Leaders of BRICS countries pose for a group photo at the 8th summit in Goa, India, last year. Picture: Xinhua/Xie Huanchi Leaders of BRICS countries pose for a group photo at the 8th summit in Goa, India, last year. Picture: Xinhua/Xie Huanchi
Entering its second decade, the emerging-market BRICS bloc is shining even more brightly as the five members have been cementing co-operation, building mutual trust and seeking mutual benefits.
In early September, leaders of Brazil, Russia, India, China and South Africa will meet at the 9th BRICS Summit in southeast China's Xiamen, Fujian Province.
As the five developing countries are in similar stages of development and confronted with similar challenges, effective exchanges have proven to be a strong
boost to their economic and social development.
Since the mechanism came into being in 2006, they have improved macroeconomic policy co-ordination, promoted structural reform, infrastructure and taxation co-operation, and pushed forward new progress in fiscal and financial domains.
Their share of the world economy has risen from 12 percent to about 23 percent over the past decade, and their share of world trade volume rose from 11 percent to 16 percent.

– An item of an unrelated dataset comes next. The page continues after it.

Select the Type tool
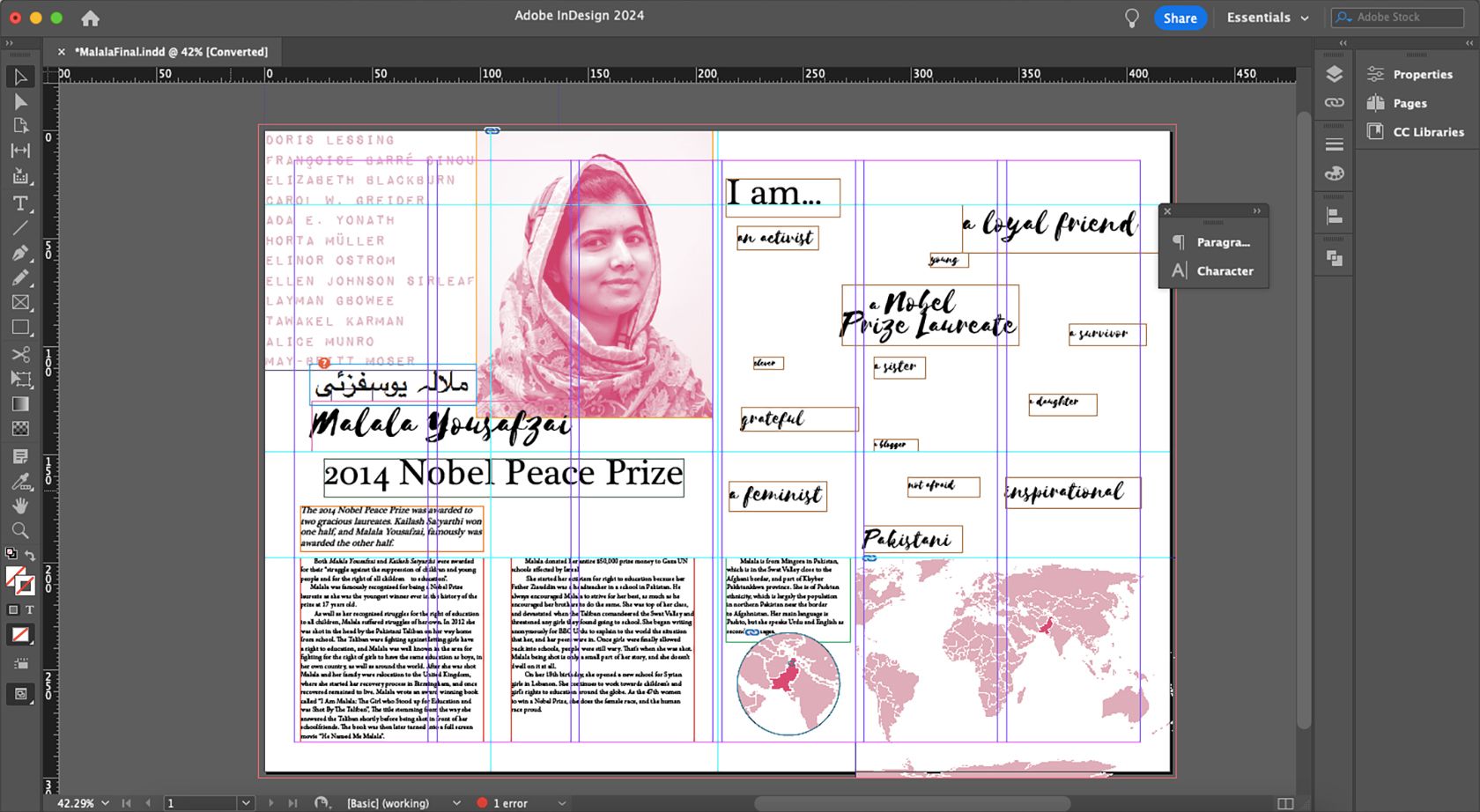(21, 203)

These countries have shown no fear of the lacklustre world economy but demonstrated to the world what they can achieve by staying united.
Although the mechanism has seen ups and downs over the past years and each member faces its own set of challenges, the five nations are like five fingers: short and long if extended, but a powerful fist if clenched together.
BRICS economies contributed more than half of world economic growth in the past 10 years, becoming the strongest engine of the global economy.
The grouping, based neither on ideology nor geopolitics, is seen as a new and perhaps better form of global governance in which emerging markets play key roles.
As a multilateral co-operation mechanism without any developed countries, BRICS is bringing the almost silent developing nations into the centre stage of global governance.
Coined by former Goldman Sachs economist Jim O'Neill in 2001, the term "BRIC" referred to Brazil, Russia, India and China, four emerging markets with faster growth and greater potential.
In 2010, South Africa joined the group, and the acronym was changed to BRICS.
In Chinese, BRICS is translated into four characters meaning "gold brick countries" partly to convey the meaning of their promising future.
In the second decade of BRICS, the "golden content" will continue to rise as long as the five economies enhance pragmatic co-operation to resolve differences, improve mutual trust and boost confidence under the mechanism.
With 44 percent of world population, BRICS members enjoy abundant natural and human resources, vast markets, huge growth potential and bright prospects from their policy co-ordination.
As leading forces of developing countries, they should continue to improve co-ordination and make emerging-market economies and developing countries play a bigger role in international affairs and contribute to building a robust and more balanced global economy.
Pessimists who predict a "fading shine" of BRICS will be disappointed again as "true gold fears no fire".